» WHAT TO WORK ON
Rename "Verkehr" to "Transport" throughout the entries below, and reproduce every other line with no other change.
════════
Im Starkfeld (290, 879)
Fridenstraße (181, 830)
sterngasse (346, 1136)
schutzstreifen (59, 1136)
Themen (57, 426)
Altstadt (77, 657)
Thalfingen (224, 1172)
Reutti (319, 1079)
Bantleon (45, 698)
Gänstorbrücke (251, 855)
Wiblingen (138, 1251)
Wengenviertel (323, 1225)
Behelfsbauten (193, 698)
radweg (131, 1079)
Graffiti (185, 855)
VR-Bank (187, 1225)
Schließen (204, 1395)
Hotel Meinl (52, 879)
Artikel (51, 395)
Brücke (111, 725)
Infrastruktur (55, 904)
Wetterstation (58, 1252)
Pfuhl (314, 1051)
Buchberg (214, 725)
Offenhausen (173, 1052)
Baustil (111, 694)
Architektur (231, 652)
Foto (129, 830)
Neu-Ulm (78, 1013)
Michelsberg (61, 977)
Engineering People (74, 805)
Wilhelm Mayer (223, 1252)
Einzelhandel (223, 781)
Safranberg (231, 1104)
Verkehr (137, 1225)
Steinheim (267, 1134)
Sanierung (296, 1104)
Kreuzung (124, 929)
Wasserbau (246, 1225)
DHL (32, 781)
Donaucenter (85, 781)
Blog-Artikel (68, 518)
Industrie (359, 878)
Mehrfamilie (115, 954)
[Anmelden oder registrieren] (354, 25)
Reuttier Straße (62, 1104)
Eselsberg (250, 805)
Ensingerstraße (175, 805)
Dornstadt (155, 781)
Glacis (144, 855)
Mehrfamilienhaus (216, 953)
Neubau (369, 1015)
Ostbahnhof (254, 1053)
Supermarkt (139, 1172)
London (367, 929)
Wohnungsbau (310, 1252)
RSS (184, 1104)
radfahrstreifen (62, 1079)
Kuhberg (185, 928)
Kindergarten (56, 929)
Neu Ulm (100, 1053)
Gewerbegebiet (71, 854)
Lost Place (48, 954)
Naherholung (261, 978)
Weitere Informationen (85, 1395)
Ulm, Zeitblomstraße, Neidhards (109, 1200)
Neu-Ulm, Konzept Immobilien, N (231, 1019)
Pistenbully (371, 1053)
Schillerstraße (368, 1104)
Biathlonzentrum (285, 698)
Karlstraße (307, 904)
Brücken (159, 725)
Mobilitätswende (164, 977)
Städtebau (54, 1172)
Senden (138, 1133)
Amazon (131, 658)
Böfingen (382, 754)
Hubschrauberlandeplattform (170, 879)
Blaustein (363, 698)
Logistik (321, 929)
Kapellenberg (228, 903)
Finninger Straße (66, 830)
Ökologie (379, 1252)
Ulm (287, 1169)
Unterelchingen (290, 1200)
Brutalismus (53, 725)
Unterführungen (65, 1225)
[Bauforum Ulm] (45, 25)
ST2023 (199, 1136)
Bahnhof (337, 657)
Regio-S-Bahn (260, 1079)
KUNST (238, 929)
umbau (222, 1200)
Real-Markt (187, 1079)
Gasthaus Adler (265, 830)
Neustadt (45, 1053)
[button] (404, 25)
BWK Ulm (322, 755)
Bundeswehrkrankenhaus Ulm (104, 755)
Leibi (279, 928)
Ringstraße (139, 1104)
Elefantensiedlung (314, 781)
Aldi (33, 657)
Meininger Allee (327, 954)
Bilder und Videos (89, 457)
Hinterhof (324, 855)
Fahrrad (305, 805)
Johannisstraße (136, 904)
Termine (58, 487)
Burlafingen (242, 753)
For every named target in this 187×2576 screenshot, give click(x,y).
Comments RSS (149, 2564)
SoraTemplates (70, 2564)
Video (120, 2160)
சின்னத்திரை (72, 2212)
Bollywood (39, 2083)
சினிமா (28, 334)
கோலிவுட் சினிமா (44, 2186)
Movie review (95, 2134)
════════
» COMPLETE ANSWER
Im Starkfeld (290, 879)
Fridenstraße (181, 830)
sterngasse (346, 1136)
schutzstreifen (59, 1136)
Themen (57, 426)
Altstadt (77, 657)
Thalfingen (224, 1172)
Reutti (319, 1079)
Bantleon (45, 698)
Gänstorbrücke (251, 855)
Wiblingen (138, 1251)
Wengenviertel (323, 1225)
Behelfsbauten (193, 698)
radweg (131, 1079)
Graffiti (185, 855)
VR-Bank (187, 1225)
Schließen (204, 1395)
Hotel Meinl (52, 879)
Artikel (51, 395)
Brücke (111, 725)
Infrastruktur (55, 904)
Wetterstation (58, 1252)
Pfuhl (314, 1051)
Buchberg (214, 725)
Offenhausen (173, 1052)
Baustil (111, 694)
Architektur (231, 652)
Foto (129, 830)
Neu-Ulm (78, 1013)
Michelsberg (61, 977)
Engineering People (74, 805)
Wilhelm Mayer (223, 1252)
Einzelhandel (223, 781)
Safranberg (231, 1104)
Transport (137, 1225)
Steinheim (267, 1134)
Sanierung (296, 1104)
Kreuzung (124, 929)
Wasserbau (246, 1225)
DHL (32, 781)
Donaucenter (85, 781)
Blog-Artikel (68, 518)
Industrie (359, 878)
Mehrfamilie (115, 954)
[Anmelden oder registrieren] (354, 25)
Reuttier Straße (62, 1104)
Eselsberg (250, 805)
Ensingerstraße (175, 805)
Dornstadt (155, 781)
Glacis (144, 855)
Mehrfamilienhaus (216, 953)
Neubau (369, 1015)
Ostbahnhof (254, 1053)
Supermarkt (139, 1172)
London (367, 929)
Wohnungsbau (310, 1252)
RSS (184, 1104)
radfahrstreifen (62, 1079)
Kuhberg (185, 928)
Kindergarten (56, 929)
Neu Ulm (100, 1053)
Gewerbegebiet (71, 854)
Lost Place (48, 954)
Naherholung (261, 978)
Weitere Informationen (85, 1395)
Ulm, Zeitblomstraße, Neidhards (109, 1200)
Neu-Ulm, Konzept Immobilien, N (231, 1019)
Pistenbully (371, 1053)
Schillerstraße (368, 1104)
Biathlonzentrum (285, 698)
Karlstraße (307, 904)
Brücken (159, 725)
Mobilitätswende (164, 977)
Städtebau (54, 1172)
Senden (138, 1133)
Amazon (131, 658)
Böfingen (382, 754)
Hubschrauberlandeplattform (170, 879)
Blaustein (363, 698)
Logistik (321, 929)
Kapellenberg (228, 903)
Finninger Straße (66, 830)
Ökologie (379, 1252)
Ulm (287, 1169)
Unterelchingen (290, 1200)
Brutalismus (53, 725)
Unterführungen (65, 1225)
[Bauforum Ulm] (45, 25)
ST2023 (199, 1136)
Bahnhof (337, 657)
Regio-S-Bahn (260, 1079)
KUNST (238, 929)
umbau (222, 1200)
Real-Markt (187, 1079)
Gasthaus Adler (265, 830)
Neustadt (45, 1053)
[button] (404, 25)
BWK Ulm (322, 755)
Bundeswehrkrankenhaus Ulm (104, 755)
Leibi (279, 928)
Ringstraße (139, 1104)
Elefantensiedlung (314, 781)
Aldi (33, 657)
Meininger Allee (327, 954)
Bilder und Videos (89, 457)
Hinterhof (324, 855)
Fahrrad (305, 805)
Johannisstraße (136, 904)
Termine (58, 487)
Burlafingen (242, 753)
For every named target in this 187×2576 screenshot, give click(x,y).
Comments RSS (149, 2564)
SoraTemplates (70, 2564)
Video (120, 2160)
சின்னத்திரை (72, 2212)
Bollywood (39, 2083)
சினிமா (28, 334)
கோலிவுட் சினிமா (44, 2186)
Movie review (95, 2134)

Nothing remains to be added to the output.